Exercise: Lay out each line of the listing below as a numbered list. Skip blank lines and omit the pictures.

Entries shown:
──────

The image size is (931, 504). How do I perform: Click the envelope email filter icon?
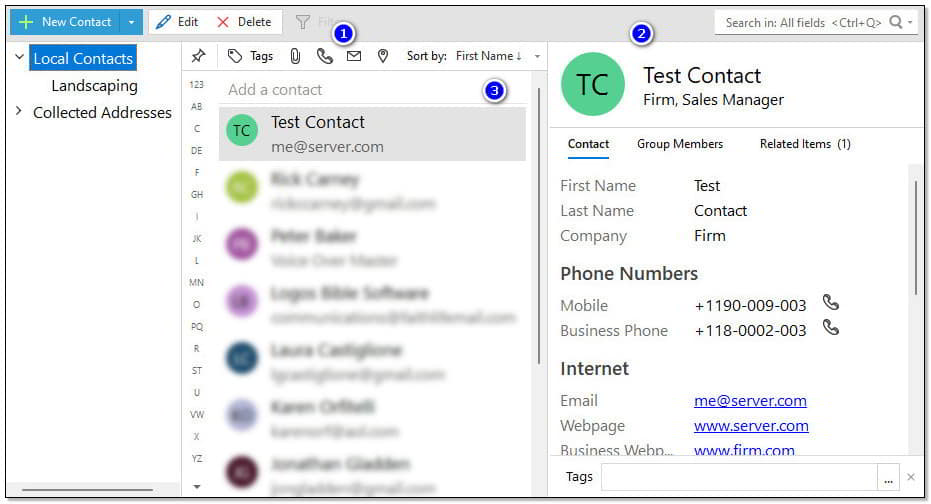tap(353, 56)
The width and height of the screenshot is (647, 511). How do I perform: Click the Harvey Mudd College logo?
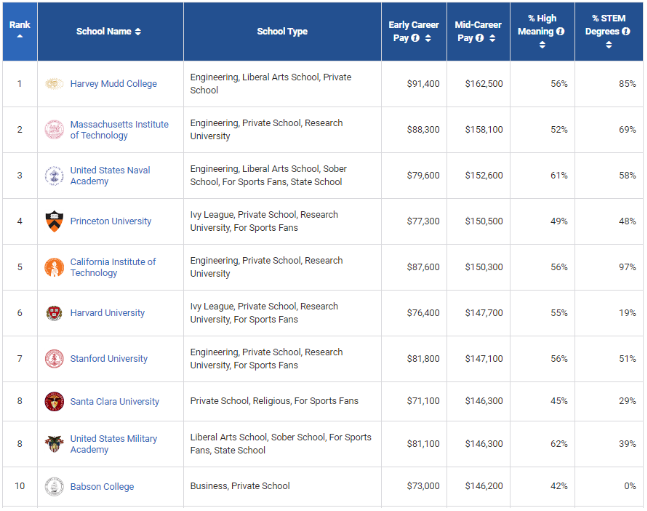(x=54, y=84)
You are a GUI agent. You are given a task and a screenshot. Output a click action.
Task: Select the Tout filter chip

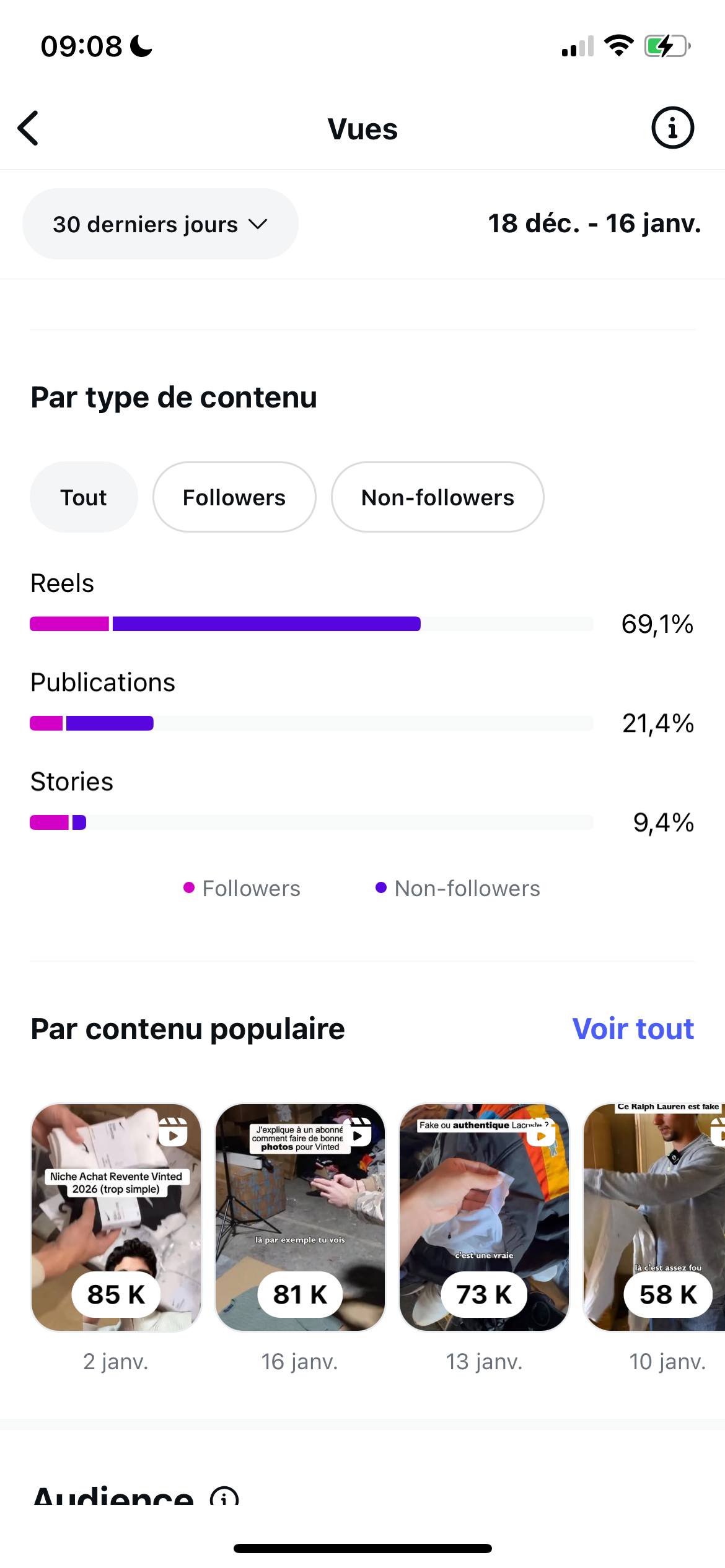84,497
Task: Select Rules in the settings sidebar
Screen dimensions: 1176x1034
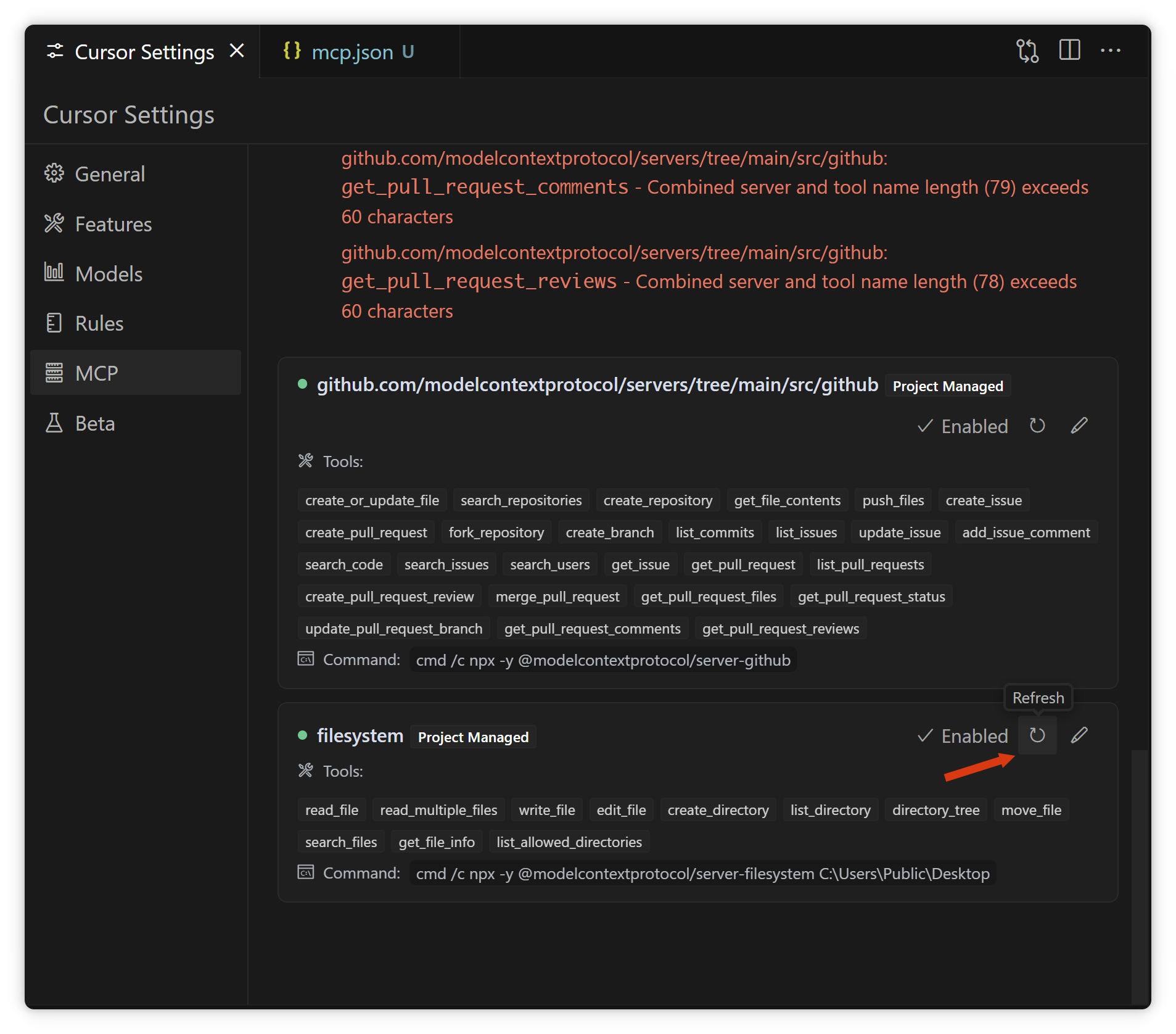Action: tap(99, 323)
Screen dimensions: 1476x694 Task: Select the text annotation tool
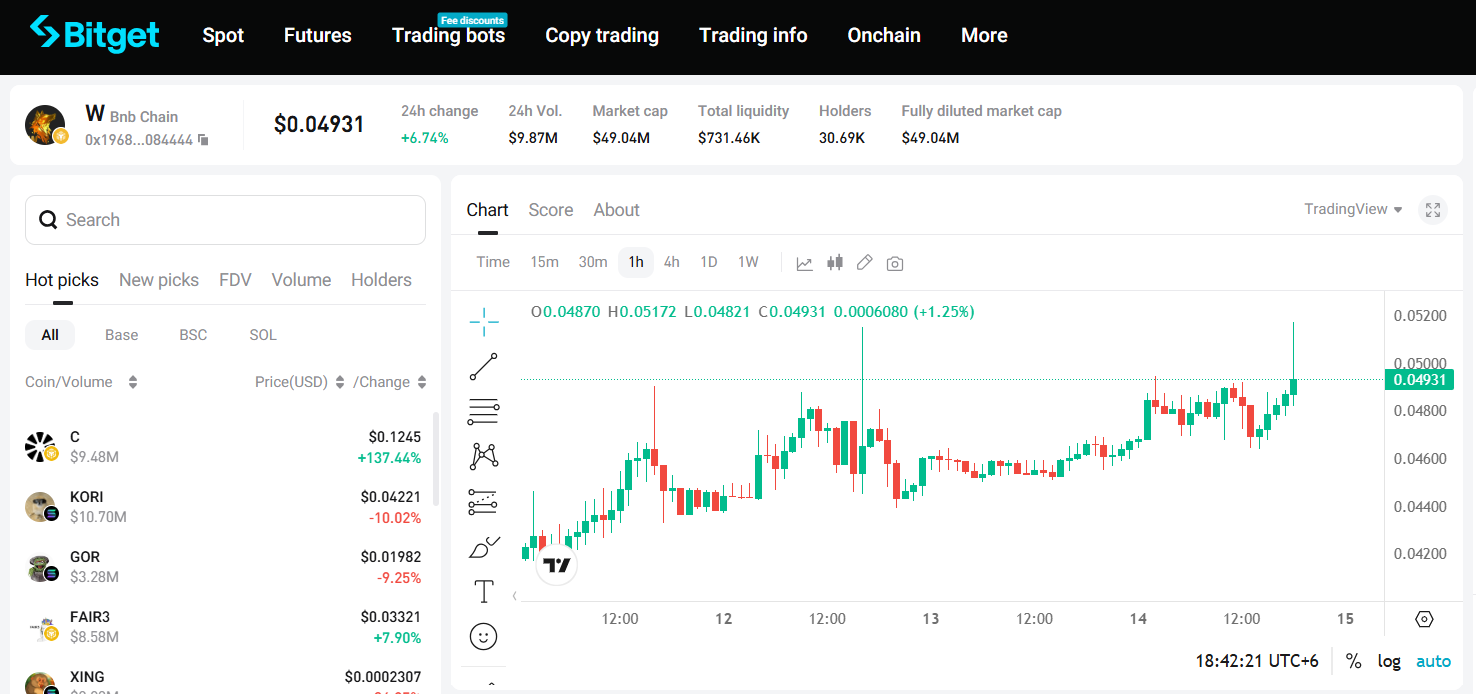point(484,592)
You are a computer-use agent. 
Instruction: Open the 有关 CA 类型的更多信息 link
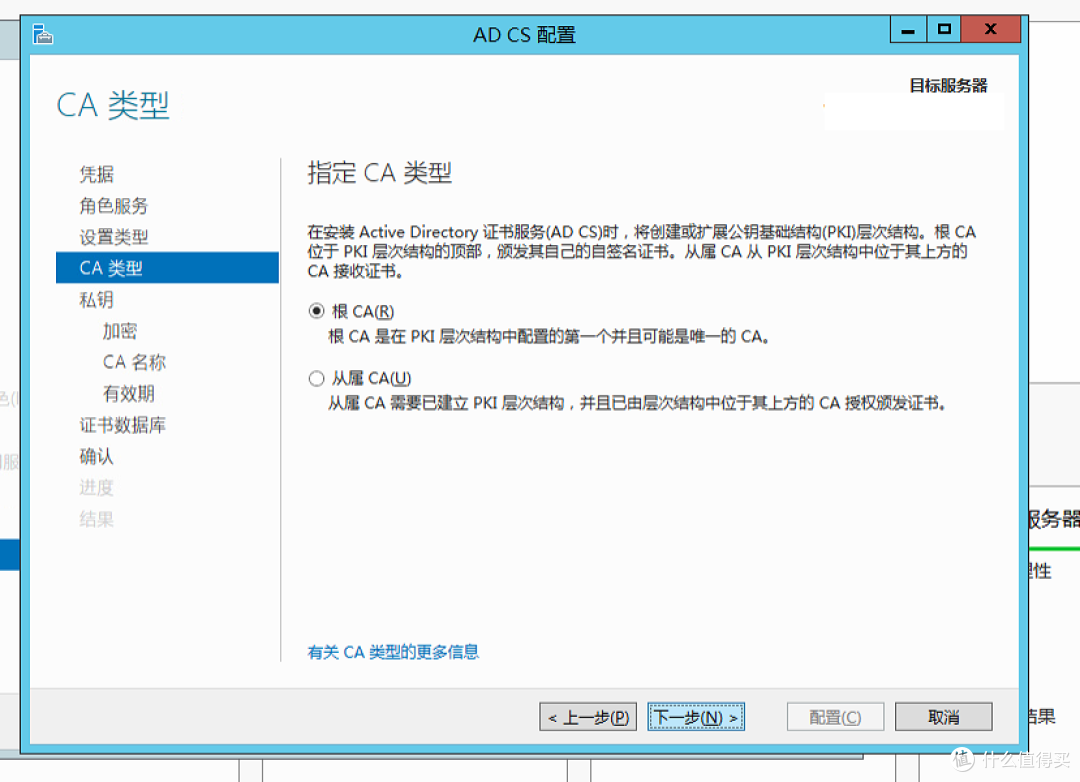pos(393,651)
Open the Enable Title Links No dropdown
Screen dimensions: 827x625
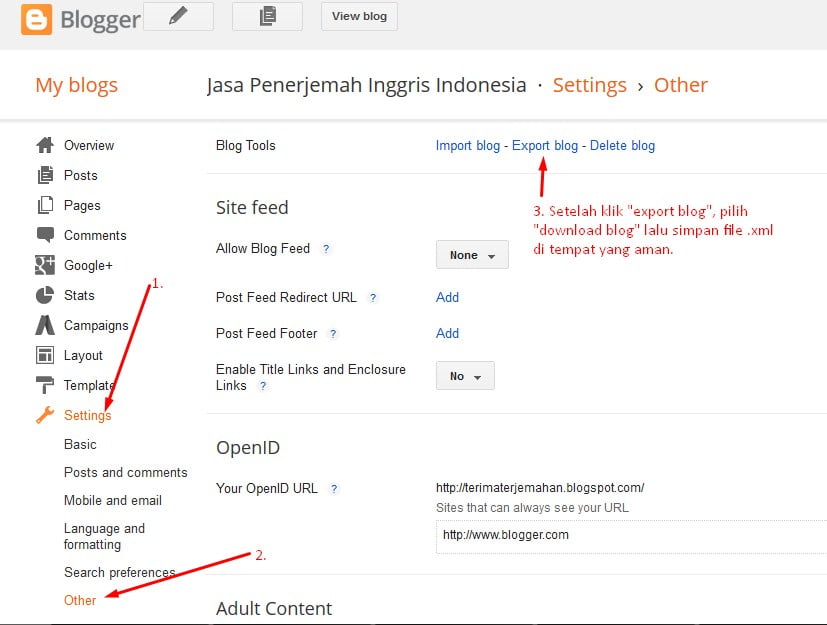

──────

Exercise answer:
1. The image size is (931, 504). How do I perform: Click the envelope email filter icon?
2. tap(353, 56)
3. The width and height of the screenshot is (647, 511). How do I perform: Click the Harvey Mudd College logo?
4. (x=54, y=84)
5. You are a GUI agent. You are given a task and a screenshot. Output a click action.
6. Task: Select the Tout filter chip
7. 84,497
8. Task: Select Rules in the settings sidebar
9. Screen dimensions: 1176x1034
10. Action: tap(99, 323)
11. Screen dimensions: 1476x694 Task: Select the text annotation tool
12. point(484,592)
13. You are a computer-use agent. 
14. Instruction: Open the 有关 CA 类型的更多信息 link
15. pos(393,651)
16. Open the Enable Title Links No dropdown
17. Screen dimensions: 827x625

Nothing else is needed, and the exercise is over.